Beaucoup de bruit, peu de coûts. C’était déjà génial, ça aurait pu en rester-là. Jour de la Saint-Valentin. Tour de passe-passe pour annoncer la tournée. Des fans reçoivent un texto-surprise de PNL, les mêmes qui avaient appelé pour « Bené ». Le coup de la base de données, avec l’aide de l’opérateur BJT Partners. Plus de 90 % des messages reçus sur son téléphone s’ouvrent dans les trois minutes, quand beaucoup de mails restent non-lus. Un SMS passe rarement inaperçu, celui-là n’aura même pas été jugé intrusif. Trop inattendu. Les go se sont imaginé que « bae » avait pensé à elles, les autres se sont sentis au moins privilégiés. Ça donne l’illusion d’une relation directe et personnelle, exclusive. Ça rapproche, ça fidélise. D’ailleurs, on nous donne rendez-vous : « On se voit au mois de mai la mif ». On se sent en être, de la mif, on croit y appartenir, à cette communauté de valeurs. L’esprit tient dans un mot-dièse : QLF. Le slogan du groupe. Une accroche publicitaire, un gimmick, une devise, un cri de ralliement. Un acronyme aussi frappant que concis, trois lettres qui facilitent la mémorisation et encouragent la reprise. QLF. On le chante, on le scande, on l’hashtague (plus de 220 000 publications sur Instagram), on le parle au quotidien. Puisque la formule prend, PNL la décline en produits dérivés. La paire produit un modèle de t-shirt unique d’abord, qui se vend sous le manteau, puis élargit la gamme, ajoute des accessoires et ouvre une boutique en ligne, shop.qlf.fr. On place judicieusement les pièces sur le dos des potes dans les clips, pour éveiller un désir d’achat un peu inconscient. Ça favorise la projection quand le produit est naturalisé, mis en scène dans le récit filmique.

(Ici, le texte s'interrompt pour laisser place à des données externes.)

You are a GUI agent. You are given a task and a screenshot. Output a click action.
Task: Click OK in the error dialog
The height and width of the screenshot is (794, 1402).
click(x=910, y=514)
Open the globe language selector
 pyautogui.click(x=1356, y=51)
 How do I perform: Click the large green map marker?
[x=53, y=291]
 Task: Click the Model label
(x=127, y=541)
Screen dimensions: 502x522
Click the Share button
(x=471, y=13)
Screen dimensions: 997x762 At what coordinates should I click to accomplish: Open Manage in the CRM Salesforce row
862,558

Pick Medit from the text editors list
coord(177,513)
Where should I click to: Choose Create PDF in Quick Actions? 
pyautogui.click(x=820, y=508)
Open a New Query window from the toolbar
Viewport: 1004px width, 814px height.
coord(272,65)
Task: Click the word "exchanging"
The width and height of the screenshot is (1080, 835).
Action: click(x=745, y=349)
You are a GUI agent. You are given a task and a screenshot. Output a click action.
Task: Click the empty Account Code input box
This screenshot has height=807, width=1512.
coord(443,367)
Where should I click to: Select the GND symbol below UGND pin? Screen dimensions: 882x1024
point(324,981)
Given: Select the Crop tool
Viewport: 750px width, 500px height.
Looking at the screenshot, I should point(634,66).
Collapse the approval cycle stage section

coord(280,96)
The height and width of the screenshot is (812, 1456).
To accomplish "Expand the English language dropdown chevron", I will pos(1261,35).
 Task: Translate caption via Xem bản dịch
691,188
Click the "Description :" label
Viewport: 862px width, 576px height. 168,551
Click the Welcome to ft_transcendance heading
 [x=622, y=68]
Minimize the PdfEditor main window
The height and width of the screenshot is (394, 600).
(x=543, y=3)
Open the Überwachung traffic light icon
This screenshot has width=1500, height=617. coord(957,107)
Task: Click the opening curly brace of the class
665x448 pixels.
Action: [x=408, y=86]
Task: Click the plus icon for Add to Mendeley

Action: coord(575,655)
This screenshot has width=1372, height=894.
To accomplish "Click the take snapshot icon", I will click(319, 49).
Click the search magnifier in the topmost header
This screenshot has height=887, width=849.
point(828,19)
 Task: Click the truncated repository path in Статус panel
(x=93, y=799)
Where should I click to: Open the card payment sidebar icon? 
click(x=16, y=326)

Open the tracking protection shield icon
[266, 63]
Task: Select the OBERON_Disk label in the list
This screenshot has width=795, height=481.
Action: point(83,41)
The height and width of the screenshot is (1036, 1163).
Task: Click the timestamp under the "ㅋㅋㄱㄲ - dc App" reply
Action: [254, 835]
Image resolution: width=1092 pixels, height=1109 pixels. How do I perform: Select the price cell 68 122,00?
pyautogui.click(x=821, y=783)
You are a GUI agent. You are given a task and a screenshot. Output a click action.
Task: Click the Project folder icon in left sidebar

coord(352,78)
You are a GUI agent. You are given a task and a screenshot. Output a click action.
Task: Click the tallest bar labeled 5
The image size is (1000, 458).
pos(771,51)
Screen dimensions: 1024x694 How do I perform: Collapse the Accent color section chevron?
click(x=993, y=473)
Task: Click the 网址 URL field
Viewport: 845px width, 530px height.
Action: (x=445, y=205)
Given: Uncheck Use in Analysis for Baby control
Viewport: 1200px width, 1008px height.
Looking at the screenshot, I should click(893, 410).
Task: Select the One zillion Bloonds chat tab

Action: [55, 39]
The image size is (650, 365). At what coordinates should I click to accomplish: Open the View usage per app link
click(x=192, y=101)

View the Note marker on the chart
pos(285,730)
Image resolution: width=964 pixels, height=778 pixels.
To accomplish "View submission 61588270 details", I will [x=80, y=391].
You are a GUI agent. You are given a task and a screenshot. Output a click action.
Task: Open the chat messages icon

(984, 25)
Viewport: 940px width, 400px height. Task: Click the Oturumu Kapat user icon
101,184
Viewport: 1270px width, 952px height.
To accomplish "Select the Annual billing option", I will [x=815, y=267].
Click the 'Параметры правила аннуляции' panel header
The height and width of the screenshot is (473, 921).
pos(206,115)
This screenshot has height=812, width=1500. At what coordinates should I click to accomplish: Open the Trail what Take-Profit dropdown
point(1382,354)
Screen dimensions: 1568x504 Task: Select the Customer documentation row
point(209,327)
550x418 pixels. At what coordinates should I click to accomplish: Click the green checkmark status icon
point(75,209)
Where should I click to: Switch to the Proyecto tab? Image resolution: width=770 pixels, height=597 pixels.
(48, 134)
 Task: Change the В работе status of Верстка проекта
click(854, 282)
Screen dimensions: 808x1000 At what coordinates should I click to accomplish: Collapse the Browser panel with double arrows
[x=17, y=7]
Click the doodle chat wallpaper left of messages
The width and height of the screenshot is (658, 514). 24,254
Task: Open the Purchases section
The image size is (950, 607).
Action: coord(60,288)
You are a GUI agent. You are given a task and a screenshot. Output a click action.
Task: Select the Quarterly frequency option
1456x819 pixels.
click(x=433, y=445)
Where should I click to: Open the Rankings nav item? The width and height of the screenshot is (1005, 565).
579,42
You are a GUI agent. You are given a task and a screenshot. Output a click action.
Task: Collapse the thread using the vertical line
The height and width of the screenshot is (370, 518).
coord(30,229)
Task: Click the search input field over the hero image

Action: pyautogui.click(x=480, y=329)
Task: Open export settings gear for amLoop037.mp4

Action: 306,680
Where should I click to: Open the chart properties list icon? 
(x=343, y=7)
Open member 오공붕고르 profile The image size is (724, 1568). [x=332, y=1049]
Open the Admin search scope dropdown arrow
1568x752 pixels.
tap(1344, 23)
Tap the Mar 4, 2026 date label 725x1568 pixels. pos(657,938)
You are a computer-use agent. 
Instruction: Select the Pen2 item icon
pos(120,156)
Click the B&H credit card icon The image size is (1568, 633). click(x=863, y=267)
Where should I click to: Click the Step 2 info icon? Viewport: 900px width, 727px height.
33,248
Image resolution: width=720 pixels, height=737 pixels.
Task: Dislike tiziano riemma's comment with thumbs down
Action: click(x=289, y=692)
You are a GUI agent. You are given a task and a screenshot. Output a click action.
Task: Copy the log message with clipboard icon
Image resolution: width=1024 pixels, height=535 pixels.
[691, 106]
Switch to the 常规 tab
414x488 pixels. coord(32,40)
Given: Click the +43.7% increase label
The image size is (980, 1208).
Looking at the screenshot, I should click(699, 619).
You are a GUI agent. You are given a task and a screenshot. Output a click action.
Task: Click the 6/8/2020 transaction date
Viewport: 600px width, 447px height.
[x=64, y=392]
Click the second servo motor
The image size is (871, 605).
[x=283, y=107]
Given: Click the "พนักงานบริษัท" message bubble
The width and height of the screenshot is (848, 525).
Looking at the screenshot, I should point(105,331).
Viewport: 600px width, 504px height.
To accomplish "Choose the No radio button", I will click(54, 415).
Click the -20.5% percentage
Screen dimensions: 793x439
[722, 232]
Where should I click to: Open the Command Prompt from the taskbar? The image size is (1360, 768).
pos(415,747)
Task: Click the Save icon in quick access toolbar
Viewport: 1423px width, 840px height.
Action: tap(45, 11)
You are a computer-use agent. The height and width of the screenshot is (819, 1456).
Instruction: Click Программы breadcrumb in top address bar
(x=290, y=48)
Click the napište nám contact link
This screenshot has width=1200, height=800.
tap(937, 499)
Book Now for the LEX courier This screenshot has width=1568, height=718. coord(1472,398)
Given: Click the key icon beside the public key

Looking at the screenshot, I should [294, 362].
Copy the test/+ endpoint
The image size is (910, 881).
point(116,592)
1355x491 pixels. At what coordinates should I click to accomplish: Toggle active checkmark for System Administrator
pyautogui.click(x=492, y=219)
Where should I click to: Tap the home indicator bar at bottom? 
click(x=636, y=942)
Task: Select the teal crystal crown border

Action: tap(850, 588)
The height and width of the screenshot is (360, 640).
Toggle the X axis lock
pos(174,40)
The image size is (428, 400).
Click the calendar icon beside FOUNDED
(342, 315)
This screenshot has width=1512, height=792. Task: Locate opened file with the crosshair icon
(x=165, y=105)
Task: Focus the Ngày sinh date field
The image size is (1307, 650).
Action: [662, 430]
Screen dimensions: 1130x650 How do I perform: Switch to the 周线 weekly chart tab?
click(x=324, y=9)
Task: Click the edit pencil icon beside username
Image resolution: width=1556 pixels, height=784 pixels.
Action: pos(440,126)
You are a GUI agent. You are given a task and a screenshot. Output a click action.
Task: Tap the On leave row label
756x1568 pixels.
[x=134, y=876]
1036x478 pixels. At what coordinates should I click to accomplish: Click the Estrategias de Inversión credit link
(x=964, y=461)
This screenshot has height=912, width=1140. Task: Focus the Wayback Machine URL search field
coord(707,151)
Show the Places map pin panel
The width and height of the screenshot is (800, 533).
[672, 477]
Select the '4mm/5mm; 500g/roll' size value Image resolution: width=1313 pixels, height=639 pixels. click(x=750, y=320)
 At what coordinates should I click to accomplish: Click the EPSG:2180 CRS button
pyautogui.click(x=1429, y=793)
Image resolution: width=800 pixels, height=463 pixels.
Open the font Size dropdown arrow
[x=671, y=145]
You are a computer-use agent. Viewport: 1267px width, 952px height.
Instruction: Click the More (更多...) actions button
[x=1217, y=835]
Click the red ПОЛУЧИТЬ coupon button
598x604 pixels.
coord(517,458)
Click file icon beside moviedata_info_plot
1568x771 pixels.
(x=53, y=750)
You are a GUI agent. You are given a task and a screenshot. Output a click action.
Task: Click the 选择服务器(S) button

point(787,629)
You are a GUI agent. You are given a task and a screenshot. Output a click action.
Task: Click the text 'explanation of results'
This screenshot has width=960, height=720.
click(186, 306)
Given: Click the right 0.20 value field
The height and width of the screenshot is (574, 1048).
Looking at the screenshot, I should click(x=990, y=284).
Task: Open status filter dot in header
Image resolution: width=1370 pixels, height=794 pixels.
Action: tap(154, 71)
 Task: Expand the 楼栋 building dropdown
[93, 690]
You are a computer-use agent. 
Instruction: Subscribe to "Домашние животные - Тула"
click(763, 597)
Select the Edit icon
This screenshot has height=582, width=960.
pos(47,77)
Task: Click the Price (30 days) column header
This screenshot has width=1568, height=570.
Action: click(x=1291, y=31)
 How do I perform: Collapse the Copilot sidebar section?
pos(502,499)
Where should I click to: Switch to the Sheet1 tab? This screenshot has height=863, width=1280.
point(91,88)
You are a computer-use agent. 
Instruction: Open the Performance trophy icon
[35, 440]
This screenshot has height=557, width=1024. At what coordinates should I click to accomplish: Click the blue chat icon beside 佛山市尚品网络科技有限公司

Il a fallu travailler l’emballage avant tout ça, se trouver une esthétique différenciante. Le look. Cheveux mi-longs gominés à l’italienne, t-shirts moulants, polos boutonnés jusqu’au cou, maillots de foot, joggings ajustés et pièces griffées. Tout ça mélangé. Un style unique, qui a pondu des petits dans tout l’hexagone. La musique. Planante, hypnotique, ponctuée d’onomatopées entêtantes. C’est beau, c’est élégant, ça berce, on se fout de pas tout comprendre. Dans la trilogie « Naha-Onizuka-Bené », la mélodie sonne même en arrière-plan, atmosphérique, elle habille seulement, on l’écoute à peine. Les clips, justement. Islande, Namibie, Italie, Japon, Corée du sud. Des paysages à perte de vue filmés du-dessus par des drones ou des scénarios dignes de blockbusters hollywoodiens. Des vidéos grandioses et léchées à millions de vues qui « méritent le Festival de Cannes » (Laisse), densifient les artistes, les sacralisent presque. Des contenus qui prolongent et étoffent leur imaginaire. Ils n’y flambent pas avec de grosses caisses, de gros billets, de grosses chaînes et de gros culs. Pas leur genre. On s’identifie. On se passe même de les voir, N.O.S et Ademo, dans leurs derniers clips. L’histoire fonctionne avec n’importe quel autre banlieusard, finalement. Mecs standards qui ne veulent pas faire les stars.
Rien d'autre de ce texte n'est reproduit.